AIM OF THE TASK ▸ Update the records from the line containing "This screenshot has width=1600, height=578." through the line containing "This screenshot has height=636, width=664.", changing "thumbnail-tile" to "image-tile" and leaving everything else as it is. Return only those lines.
***** SUPPLIED DATA *****
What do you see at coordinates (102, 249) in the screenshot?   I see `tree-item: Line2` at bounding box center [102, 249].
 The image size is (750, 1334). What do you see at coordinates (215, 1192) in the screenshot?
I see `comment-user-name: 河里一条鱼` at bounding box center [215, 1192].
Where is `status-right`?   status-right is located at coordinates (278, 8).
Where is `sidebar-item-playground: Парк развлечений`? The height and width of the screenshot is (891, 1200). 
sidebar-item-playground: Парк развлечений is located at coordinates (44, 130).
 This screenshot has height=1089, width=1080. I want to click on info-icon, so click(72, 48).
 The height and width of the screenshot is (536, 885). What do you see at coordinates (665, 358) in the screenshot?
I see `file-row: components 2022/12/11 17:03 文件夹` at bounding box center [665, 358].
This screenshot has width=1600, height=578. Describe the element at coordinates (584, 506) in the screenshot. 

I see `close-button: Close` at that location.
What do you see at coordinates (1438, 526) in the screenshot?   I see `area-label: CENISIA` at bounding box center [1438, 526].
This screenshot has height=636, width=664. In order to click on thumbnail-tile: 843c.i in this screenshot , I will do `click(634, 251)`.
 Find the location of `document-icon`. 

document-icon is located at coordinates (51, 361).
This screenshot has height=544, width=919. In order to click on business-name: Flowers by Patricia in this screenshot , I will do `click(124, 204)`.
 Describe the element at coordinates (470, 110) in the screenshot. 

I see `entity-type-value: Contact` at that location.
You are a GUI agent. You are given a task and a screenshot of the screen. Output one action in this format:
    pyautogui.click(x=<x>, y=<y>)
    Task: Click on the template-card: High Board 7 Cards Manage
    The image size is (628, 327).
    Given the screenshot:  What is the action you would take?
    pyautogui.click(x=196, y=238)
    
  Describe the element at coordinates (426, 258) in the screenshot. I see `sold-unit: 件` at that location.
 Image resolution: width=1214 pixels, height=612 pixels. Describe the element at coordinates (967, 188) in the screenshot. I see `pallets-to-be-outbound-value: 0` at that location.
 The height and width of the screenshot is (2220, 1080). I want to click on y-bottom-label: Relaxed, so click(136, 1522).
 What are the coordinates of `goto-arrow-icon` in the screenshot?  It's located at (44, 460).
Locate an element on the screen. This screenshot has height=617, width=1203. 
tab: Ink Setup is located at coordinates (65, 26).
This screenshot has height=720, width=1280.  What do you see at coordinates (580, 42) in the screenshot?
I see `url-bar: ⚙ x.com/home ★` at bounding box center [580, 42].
*****
RESPONSE ▸
This screenshot has width=1600, height=578. Describe the element at coordinates (584, 506) in the screenshot. 

I see `close-button: Close` at that location.
What do you see at coordinates (1438, 526) in the screenshot?   I see `area-label: CENISIA` at bounding box center [1438, 526].
This screenshot has height=636, width=664. In order to click on image-tile: 843c.i in this screenshot , I will do `click(634, 251)`.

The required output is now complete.